Micrologies

Bonnefoy : gouttes de sang sur la neige


Dans son essai sur le mythe du Graal (1), Yves Bonnefoy s’attache à expliciter l’attrait qu’exercent sur lui les romans médiévaux, dans une démarche qui, sans nier l’inscription de ces textes dans la culture de leur temps, cherche à élucider les liens profonds qui les relient à sa poétique propre et à sa sensibilité.

Un des épisodes pour lui fondateurs est celui des « trois gouttes de sang sur la neige », dans Le Conte du Graal de Chrétien de Troyes. On sait que Perceval, le jeune héros du roman, s’absorbe dans la contemplation de trois gouttes rouges laissées sur la neige par une oie qu’un faucon a blessée : elles lui rappellent le visage et le teint de Blanchefleur, la jeune femme qu’il a aimée.

Pour interpréter ce passage, Bonnefoy l’oppose à celui où Perceval, dans le même roman, voit passer le cortège du Graal : le héros, malgré sa curiosité, et par respect excessif des règles de convenance, n’ose alors demander la raison du défilé magnifique de la lance qui saigne et du vase précieux, « objets manifestement signifiants mais d’une façon impénétrable ». Au contraire, avec les gouttes de sang, « c’est cette fois tout son être à lui qui répond, son esprit mais même son corps tétanisé pour un long moment. Il en oublie, d’ailleurs, ou plutôt maintenant méprise, toutes les lois de la bienséance : restant sourd aux questions qui lui sont posées. » Deux types de signes, donc, qui impliquent deux types différents de réaction : « les uns intriqués entre eux dans des phrases que l’on en finit pas d’analyser, de comprendre, les autres si immédiatement l’apparaître et le sens du monde fondamental qu’ils n’ont pas besoin de mots pour se dire et peuvent porter leur sens jusqu’au tréfonds de qui les perçoit. » Le cortège du Graal dans le premier cas, les gouttes de sang sur la neige dans le second.

Telle est en effet la valeur des trois gouttes de sang : « Belles de n’être que ce qui est mais au plein de sa manifestation, à quoi l’être qui est en nous est fait pour répondre […].  J’imagine que c’est cette beauté faite d’évidence que Perceval en est venu à comprendre, au plus intime de soi. »

On voit le double glissement par lequel Bonnefoy fait coïncider le texte de Chrétien avec sa propre poétique : d’une part il présente le Graal comme intriqué « dans des phrases que l’on n’en finit pas d’analyser », alors même que Perceval ne dit pas un mot au passage du Graal et que le texte de Chrétien laisse l’objet à son mystère ; d’autre part, les gouttes de sang sur la neige ne sont pas une appréhension de l’être pur, mais renvoient Perceval au visage de celle qu’il aime.

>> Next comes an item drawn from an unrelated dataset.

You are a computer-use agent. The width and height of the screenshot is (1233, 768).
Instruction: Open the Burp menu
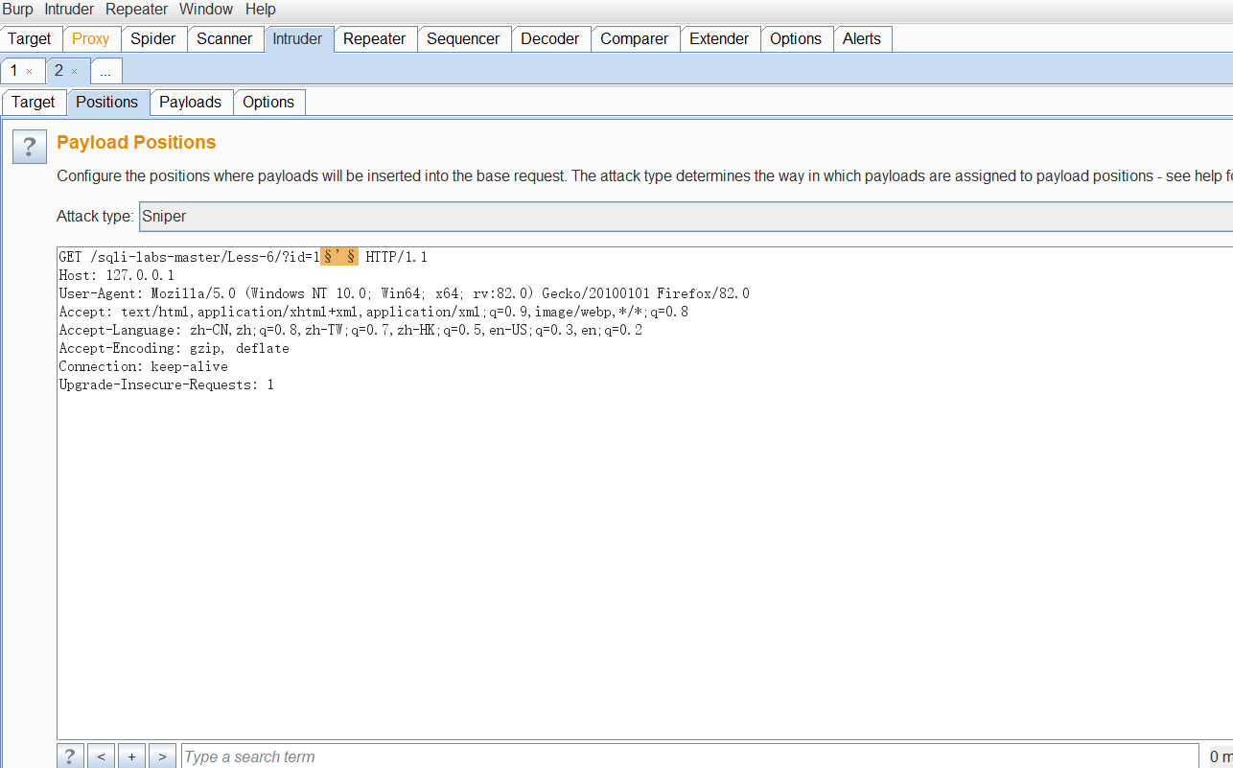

La première expérience, peut-on dire, aurait nécessité une médiation qui n’a pas eu lieu, la seconde, elle, est immédiate. Or cette distinction entre médiat et immédiat est ici recouverte par celle entre le concept et l’être au monde qui est au centre de la pensée de Bonnefoy, sans que les deux oppositions se recouvrent parfaitement.

Il faut ajouter que Bonnefoy est trop subtil pour n’être pas conscient du risque. Aussi, imaginant que Perceval ressent en lui « une beauté faite d’évidence », ajoute-t-il : « J’imagine cela, mais sans tout de même prétendre que Chrétien de Troyes qui écrit ces pages ait su clairement ce qu’il fait. » D’ailleurs, dit-il encore, n’est-il pas prisonnier d’une légende du Graal déjà christianisée ? Ou encore : « Ne prêtons pas à Chrétien de Troyes trop de pensée réfléchie, consciente. Et pourtant ! » Bonnefoy se satisfait finalement d’évoquer un « affleurement de la vérité », qui lui permet « de pressentir une intelligence du poétique dans ce livre ».

1. Y. Bonnefoy, Le Graal sans la légende, Paris, 2013, voir p. 40-45.